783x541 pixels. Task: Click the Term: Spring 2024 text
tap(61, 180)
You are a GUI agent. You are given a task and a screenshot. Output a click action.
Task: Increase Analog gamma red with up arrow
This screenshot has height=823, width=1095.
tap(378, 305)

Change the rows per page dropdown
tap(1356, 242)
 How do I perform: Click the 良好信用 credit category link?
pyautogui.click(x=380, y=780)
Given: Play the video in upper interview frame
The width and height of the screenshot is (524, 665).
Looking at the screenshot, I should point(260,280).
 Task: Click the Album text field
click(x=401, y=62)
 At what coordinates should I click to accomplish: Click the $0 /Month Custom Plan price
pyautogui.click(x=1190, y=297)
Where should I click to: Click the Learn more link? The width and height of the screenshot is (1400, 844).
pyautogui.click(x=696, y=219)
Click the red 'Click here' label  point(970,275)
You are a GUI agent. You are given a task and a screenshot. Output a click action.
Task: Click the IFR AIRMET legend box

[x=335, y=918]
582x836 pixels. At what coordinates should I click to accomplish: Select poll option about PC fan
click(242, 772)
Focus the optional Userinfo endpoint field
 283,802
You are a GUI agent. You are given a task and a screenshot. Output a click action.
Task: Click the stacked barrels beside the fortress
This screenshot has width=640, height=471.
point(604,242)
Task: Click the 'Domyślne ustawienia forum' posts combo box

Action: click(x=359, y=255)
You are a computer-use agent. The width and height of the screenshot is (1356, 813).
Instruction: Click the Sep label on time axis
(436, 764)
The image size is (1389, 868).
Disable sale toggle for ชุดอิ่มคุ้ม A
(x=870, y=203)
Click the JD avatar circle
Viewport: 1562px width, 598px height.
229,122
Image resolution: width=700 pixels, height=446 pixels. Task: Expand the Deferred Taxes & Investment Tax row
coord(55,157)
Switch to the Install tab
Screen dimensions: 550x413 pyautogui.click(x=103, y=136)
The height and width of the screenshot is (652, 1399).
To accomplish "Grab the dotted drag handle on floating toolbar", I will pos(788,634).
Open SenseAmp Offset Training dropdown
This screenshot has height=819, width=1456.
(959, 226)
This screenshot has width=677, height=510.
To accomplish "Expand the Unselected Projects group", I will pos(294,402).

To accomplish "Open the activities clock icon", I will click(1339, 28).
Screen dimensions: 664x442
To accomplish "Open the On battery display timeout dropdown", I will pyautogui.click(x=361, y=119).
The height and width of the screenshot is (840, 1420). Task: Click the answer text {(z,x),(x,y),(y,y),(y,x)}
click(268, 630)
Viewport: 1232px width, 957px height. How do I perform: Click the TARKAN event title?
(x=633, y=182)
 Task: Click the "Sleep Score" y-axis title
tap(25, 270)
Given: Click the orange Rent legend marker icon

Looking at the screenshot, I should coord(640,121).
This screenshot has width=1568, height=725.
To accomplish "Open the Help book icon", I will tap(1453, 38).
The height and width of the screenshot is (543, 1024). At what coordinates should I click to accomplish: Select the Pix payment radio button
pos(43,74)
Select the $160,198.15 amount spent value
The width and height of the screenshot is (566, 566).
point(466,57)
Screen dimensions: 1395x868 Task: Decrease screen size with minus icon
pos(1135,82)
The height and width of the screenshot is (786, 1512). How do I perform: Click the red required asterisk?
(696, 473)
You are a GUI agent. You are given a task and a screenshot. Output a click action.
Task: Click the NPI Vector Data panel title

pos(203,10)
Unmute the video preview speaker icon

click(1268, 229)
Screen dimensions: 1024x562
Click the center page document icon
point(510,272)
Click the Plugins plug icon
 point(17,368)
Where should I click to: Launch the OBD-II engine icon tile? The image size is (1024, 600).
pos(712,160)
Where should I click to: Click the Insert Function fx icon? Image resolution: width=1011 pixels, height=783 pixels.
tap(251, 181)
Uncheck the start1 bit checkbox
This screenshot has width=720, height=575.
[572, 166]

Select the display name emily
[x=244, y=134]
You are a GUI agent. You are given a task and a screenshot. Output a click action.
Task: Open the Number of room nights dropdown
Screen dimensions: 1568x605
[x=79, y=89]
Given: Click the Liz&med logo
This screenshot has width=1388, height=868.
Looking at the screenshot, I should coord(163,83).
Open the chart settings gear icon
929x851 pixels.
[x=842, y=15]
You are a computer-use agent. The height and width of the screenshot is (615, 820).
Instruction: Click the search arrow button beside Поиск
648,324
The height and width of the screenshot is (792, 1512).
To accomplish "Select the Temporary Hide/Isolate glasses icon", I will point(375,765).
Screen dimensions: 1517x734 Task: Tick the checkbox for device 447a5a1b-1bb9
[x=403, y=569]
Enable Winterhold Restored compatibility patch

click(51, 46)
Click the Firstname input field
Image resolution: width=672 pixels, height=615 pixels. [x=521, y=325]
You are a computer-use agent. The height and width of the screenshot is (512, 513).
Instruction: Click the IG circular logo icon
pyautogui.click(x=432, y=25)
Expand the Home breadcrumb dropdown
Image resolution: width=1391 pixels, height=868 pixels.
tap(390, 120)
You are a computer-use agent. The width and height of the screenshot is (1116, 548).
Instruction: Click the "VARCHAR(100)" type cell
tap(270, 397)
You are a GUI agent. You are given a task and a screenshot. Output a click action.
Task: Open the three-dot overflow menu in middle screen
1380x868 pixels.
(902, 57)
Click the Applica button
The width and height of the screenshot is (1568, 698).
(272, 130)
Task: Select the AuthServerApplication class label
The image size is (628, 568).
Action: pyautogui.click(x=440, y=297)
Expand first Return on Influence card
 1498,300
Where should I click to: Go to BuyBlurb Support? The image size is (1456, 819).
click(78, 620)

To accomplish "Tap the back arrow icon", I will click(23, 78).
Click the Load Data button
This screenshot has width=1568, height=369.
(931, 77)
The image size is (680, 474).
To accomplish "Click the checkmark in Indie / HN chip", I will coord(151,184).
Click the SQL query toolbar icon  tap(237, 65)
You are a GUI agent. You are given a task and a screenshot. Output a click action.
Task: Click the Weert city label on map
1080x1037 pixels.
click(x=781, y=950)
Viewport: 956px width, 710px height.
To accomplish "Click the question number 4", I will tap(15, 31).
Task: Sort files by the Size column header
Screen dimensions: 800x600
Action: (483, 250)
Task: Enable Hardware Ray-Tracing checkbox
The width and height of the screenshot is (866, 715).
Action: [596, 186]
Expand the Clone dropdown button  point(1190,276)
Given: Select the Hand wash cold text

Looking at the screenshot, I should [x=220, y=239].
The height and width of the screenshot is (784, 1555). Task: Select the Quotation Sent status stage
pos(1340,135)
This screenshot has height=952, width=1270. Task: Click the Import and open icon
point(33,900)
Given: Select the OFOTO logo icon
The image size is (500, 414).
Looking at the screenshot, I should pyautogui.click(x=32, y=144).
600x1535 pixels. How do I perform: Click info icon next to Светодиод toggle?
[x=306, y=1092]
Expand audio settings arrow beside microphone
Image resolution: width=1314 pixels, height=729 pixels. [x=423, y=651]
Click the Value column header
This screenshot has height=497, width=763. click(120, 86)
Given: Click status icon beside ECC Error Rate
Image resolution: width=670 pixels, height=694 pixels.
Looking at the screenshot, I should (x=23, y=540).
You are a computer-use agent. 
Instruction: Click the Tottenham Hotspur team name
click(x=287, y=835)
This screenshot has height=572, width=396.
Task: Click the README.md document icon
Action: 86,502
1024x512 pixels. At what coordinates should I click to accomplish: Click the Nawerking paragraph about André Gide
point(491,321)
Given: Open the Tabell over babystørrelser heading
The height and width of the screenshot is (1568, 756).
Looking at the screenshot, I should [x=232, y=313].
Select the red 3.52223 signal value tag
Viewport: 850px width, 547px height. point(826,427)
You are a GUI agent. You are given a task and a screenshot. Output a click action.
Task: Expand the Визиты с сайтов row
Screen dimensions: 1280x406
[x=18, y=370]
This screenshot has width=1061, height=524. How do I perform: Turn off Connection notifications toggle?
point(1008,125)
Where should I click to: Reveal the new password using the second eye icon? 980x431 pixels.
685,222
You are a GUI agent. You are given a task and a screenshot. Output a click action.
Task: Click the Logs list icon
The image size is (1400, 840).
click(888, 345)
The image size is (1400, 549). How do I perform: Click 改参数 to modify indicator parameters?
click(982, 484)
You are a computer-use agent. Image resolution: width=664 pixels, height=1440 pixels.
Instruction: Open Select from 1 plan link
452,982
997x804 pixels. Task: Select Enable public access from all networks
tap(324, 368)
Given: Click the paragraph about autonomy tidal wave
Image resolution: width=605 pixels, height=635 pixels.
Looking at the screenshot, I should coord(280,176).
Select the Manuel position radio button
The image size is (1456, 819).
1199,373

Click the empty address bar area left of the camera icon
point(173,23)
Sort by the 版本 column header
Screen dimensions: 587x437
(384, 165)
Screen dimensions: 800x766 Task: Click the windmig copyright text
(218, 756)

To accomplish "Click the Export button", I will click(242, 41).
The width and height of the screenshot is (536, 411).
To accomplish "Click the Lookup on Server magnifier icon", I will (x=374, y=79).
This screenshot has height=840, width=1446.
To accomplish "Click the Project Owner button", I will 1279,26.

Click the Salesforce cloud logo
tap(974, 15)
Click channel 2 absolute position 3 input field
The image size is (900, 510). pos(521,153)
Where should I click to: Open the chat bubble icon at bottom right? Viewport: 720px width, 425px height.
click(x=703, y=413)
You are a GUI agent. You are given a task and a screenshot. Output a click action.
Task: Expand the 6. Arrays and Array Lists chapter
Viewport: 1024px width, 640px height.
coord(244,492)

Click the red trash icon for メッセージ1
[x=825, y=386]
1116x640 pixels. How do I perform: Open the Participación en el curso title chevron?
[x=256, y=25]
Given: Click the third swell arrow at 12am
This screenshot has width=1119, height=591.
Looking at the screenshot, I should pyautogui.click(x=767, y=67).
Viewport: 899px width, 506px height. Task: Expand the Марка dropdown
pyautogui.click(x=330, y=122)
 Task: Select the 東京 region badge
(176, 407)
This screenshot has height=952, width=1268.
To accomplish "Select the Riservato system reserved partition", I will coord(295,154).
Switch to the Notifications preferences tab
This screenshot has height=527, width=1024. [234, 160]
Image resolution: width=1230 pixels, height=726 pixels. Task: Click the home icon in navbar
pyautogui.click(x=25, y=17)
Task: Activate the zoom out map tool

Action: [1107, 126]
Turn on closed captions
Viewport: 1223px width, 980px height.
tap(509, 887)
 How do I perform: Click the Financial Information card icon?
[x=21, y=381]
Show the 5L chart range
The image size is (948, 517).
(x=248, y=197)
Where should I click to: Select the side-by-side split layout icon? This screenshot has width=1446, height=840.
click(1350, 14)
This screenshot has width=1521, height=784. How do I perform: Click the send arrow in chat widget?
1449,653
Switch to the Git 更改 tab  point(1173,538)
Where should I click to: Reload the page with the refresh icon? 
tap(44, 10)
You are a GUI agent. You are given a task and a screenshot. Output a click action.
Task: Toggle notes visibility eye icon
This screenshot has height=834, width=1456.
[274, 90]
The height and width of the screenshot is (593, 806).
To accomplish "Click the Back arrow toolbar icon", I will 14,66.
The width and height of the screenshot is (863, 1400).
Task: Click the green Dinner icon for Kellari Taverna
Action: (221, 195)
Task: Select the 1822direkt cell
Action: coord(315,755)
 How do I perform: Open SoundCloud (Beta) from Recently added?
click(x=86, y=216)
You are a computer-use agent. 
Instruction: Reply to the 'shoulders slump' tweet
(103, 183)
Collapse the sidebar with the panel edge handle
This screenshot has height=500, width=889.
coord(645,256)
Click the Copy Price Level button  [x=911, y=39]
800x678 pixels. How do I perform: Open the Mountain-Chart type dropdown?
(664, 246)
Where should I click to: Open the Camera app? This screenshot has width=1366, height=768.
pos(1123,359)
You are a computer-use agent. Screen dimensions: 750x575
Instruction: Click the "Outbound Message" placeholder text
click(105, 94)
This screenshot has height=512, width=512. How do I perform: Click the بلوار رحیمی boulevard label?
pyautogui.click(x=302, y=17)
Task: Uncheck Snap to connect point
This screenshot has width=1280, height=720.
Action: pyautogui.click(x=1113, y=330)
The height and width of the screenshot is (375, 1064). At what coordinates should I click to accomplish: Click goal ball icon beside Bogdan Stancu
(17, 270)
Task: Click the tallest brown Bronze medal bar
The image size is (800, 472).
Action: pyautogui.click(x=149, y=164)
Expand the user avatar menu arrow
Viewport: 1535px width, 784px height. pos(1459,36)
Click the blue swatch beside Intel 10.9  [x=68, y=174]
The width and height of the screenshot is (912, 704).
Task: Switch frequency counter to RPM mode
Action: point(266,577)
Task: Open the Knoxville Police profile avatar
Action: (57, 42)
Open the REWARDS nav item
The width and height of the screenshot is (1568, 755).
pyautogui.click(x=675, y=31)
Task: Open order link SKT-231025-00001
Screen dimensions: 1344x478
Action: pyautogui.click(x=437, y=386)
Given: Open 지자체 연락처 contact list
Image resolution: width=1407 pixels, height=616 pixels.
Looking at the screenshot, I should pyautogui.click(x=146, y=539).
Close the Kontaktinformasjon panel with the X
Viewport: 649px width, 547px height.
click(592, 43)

######

Quote the data from the line with "Change the rows per page dropdown" up to and including the line with "Looking at the screenshot, I should point(260,280).", reproducing each of those lines word for word.

= Output below =
Change the rows per page dropdown
tap(1356, 242)
 How do I perform: Click the 良好信用 credit category link?
pyautogui.click(x=380, y=780)
Given: Play the video in upper interview frame
The width and height of the screenshot is (524, 665).
Looking at the screenshot, I should point(260,280).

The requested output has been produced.